Advertisers like those Long and Davis work with only pay when someone clicks on a native ad, unlike many other advertisement types which also charge for every time an ad is displayed. So the fact that the ads are still there, sticking like dog poo to the bottom of every news story, suggests they must be working. People are clicking on them, otherwise the revenue would have dried up.

The nature of this advertising, especially the generic content recommendation provided by Taboola and Outbrain, means there’s little recourse available to consumers if they feel misled by an advertisement. The ads themselves are usually transient, with little indication of who the advertisers are, and complaints to the Advertising Standards Authority about misleading or inappropriate content can only be made about specific ads, not a whole style or class of ad. In most cases, ASA chief executive Hilary Souter told me, a complaint about one of these ads would first be referred to the publisher for comment, at which point the publisher would block the ad and the complaint would be considered resolved.

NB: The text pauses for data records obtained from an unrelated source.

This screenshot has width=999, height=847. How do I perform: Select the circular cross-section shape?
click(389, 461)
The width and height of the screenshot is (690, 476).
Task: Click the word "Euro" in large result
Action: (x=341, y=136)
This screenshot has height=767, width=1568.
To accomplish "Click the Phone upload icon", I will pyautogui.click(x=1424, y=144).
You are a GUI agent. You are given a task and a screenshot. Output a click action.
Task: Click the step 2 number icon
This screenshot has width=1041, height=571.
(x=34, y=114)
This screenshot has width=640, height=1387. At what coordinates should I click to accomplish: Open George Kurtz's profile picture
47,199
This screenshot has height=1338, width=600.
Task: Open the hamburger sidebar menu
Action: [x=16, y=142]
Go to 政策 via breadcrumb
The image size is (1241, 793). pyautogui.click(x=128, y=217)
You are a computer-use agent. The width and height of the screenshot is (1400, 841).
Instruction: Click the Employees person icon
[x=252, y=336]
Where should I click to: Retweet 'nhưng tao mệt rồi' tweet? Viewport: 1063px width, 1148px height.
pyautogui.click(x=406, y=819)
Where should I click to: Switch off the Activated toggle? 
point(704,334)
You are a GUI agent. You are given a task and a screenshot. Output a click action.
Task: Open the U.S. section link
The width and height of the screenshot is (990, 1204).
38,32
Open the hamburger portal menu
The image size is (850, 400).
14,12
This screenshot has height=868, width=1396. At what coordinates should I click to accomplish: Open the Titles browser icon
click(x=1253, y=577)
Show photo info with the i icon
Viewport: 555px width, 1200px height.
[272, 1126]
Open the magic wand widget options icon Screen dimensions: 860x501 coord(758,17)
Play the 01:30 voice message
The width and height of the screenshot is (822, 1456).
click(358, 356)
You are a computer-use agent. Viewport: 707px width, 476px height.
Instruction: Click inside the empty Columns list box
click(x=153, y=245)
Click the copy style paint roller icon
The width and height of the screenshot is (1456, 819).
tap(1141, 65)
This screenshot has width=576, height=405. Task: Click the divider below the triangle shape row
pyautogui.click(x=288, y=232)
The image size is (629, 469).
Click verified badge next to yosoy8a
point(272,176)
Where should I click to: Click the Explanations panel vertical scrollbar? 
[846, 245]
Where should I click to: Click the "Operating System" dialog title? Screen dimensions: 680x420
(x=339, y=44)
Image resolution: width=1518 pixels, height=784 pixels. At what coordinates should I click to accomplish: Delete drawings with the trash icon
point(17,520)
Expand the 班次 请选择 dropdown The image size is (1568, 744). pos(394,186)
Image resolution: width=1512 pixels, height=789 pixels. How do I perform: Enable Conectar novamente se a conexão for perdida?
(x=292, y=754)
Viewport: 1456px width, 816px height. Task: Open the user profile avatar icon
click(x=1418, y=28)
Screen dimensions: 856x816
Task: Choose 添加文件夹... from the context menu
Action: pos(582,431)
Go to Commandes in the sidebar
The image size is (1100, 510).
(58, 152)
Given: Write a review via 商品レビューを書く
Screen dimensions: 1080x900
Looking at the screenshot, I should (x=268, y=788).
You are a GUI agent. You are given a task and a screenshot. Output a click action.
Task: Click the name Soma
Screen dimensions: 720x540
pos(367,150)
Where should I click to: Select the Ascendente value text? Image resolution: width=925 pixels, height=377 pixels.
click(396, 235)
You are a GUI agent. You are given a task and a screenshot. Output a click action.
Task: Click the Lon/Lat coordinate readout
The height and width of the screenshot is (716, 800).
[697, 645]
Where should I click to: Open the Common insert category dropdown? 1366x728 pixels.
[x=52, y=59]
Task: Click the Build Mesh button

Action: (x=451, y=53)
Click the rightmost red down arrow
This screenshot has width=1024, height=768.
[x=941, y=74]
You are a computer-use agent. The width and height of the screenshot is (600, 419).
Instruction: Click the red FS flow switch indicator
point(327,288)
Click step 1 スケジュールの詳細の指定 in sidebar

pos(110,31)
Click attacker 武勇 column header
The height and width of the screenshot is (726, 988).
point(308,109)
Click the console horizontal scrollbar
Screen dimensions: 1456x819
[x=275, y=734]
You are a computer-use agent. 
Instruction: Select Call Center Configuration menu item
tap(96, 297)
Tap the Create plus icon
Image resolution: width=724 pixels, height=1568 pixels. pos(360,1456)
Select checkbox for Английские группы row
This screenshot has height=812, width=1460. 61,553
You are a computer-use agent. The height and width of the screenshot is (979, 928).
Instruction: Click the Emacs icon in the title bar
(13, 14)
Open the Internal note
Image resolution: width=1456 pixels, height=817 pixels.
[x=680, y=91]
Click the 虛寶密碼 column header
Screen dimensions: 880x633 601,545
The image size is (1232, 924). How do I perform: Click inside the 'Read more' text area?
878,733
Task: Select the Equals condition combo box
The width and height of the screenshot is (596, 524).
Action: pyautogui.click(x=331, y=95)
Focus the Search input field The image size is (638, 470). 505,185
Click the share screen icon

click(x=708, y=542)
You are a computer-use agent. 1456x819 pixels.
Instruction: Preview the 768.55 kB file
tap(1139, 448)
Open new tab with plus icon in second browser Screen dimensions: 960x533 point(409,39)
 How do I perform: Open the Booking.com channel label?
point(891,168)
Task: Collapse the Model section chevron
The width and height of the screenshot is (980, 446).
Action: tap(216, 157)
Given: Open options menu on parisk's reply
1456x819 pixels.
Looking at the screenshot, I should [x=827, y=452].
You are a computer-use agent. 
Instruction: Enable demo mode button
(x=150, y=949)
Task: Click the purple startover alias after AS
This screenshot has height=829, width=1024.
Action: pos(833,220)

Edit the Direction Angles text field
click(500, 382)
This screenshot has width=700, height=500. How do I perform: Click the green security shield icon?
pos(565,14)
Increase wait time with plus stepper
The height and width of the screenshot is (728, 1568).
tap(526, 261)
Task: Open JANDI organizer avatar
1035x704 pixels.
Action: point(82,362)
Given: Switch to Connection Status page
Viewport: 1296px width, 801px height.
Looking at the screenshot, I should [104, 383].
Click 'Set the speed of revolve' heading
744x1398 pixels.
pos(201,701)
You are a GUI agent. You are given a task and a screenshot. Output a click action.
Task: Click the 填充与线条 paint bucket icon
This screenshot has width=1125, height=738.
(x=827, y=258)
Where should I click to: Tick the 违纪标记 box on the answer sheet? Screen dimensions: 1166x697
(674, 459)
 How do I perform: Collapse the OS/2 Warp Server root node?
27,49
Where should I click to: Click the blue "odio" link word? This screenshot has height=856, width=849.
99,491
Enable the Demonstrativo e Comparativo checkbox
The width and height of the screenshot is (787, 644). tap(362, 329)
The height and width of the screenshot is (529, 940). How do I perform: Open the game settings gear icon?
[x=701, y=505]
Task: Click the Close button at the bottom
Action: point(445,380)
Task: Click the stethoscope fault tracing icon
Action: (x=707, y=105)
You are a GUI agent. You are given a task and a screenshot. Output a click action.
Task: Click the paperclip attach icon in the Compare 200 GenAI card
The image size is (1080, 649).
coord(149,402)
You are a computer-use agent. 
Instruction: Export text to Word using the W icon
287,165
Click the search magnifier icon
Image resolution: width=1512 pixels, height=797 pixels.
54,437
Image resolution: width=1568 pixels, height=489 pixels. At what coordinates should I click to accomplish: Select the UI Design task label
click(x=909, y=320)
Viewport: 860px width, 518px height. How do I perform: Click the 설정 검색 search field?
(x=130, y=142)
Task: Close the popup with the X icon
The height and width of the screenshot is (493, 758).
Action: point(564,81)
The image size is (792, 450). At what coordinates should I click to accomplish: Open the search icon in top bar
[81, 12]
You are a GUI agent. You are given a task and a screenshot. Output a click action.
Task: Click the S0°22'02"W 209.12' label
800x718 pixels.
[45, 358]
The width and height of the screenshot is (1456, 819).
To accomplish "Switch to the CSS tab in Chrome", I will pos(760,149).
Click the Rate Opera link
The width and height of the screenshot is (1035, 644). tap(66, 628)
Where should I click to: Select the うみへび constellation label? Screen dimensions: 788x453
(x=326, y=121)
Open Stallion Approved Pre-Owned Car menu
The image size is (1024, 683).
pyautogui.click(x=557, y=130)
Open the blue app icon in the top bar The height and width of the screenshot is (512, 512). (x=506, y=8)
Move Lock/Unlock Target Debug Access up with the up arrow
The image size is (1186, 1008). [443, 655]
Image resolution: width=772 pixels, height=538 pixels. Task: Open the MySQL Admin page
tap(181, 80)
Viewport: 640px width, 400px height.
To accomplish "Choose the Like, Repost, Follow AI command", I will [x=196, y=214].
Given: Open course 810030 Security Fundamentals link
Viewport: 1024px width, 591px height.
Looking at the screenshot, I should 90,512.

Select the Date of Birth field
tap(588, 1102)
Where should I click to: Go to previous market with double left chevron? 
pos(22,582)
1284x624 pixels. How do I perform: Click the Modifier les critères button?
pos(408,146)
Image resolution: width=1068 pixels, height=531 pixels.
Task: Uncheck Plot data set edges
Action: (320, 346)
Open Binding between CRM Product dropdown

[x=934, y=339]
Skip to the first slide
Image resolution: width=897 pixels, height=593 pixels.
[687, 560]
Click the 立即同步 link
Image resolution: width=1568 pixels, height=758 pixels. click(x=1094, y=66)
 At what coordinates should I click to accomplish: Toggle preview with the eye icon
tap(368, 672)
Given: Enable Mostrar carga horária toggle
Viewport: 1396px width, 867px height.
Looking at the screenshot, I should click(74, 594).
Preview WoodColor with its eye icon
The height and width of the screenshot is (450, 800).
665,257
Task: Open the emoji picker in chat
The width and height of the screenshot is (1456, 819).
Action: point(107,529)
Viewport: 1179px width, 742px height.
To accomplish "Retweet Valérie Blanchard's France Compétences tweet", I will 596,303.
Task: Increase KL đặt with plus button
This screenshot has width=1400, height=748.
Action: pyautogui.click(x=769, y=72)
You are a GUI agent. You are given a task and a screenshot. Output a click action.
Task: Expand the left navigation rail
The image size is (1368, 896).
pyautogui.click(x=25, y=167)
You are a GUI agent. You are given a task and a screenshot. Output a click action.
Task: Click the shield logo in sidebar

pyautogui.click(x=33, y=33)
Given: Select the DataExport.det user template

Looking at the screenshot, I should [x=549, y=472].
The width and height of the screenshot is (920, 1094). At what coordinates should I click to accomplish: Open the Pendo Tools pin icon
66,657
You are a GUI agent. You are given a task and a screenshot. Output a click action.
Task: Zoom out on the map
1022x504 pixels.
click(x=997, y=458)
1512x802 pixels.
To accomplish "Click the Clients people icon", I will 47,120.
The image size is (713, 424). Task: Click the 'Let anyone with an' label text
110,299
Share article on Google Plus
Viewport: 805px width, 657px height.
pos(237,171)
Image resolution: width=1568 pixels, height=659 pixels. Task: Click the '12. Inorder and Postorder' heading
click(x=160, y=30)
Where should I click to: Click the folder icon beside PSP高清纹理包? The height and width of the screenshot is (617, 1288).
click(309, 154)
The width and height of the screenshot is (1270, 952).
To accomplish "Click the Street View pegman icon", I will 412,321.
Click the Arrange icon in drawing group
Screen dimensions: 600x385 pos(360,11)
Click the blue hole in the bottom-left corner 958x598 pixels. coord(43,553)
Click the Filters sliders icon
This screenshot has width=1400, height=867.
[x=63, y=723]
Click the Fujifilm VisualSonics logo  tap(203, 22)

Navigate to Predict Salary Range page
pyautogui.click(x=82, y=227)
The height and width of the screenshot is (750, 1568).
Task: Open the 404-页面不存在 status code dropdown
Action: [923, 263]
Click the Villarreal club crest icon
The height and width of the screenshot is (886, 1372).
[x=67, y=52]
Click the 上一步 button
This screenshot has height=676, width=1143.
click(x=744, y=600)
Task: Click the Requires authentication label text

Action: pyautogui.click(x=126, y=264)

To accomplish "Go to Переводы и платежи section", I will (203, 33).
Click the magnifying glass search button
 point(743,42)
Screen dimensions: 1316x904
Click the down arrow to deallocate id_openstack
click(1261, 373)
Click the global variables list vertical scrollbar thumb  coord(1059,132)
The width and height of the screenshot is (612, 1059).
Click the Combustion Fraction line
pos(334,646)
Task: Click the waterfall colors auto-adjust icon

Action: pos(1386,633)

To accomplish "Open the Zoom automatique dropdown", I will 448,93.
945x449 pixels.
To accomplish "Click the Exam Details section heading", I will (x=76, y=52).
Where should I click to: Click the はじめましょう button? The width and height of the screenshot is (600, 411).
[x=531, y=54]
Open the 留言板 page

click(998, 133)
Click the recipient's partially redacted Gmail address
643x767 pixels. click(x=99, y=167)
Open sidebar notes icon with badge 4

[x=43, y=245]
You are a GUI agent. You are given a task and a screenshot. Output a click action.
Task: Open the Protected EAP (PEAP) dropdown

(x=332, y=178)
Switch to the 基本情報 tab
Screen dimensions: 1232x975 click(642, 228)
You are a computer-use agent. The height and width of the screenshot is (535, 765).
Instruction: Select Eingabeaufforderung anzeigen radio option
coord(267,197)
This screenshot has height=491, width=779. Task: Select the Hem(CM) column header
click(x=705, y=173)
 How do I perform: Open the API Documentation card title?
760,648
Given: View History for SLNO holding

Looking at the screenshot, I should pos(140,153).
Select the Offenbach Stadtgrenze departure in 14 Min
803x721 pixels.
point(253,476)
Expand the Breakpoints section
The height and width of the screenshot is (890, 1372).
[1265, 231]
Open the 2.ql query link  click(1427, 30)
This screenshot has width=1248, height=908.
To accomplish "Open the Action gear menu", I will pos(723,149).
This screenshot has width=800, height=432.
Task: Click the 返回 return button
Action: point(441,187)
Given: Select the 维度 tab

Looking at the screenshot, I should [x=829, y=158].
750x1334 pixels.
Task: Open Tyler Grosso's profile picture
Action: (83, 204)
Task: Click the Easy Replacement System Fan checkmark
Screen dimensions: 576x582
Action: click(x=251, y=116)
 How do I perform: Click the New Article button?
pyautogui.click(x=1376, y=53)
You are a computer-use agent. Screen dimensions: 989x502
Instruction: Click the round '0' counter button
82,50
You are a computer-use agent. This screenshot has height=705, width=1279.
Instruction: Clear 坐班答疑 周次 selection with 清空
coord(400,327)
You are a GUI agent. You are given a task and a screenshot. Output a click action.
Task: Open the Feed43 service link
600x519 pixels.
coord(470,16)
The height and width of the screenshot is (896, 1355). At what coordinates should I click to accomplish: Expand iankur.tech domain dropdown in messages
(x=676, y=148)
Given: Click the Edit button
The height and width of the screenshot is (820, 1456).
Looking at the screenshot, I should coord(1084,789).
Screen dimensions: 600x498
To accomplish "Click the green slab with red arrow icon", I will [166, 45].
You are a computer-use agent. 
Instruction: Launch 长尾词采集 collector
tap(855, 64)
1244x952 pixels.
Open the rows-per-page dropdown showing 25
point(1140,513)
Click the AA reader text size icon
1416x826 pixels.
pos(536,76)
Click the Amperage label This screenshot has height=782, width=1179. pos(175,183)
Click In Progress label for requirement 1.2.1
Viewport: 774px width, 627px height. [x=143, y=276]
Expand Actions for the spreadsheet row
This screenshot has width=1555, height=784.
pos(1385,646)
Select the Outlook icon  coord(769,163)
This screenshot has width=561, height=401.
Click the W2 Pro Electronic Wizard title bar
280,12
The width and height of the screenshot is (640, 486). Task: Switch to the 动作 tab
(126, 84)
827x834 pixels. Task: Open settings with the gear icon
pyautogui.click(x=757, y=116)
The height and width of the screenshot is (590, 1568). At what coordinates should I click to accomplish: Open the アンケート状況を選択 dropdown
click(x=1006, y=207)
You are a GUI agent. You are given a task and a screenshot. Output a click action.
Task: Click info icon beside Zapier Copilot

While Taboola and Outbrain have apparently told both publishers and advertisers they are committed to improving the quality of ads on their network, neither company replied to my requests for an interview.

For many users, the response to all these ads has simply been to ignore them; sometimes with the aid of ad blocking software or services. In the meantime, publishers who need the revenue the ads bring seem content to take whatever basic steps they can to keep the very worst of them at bay.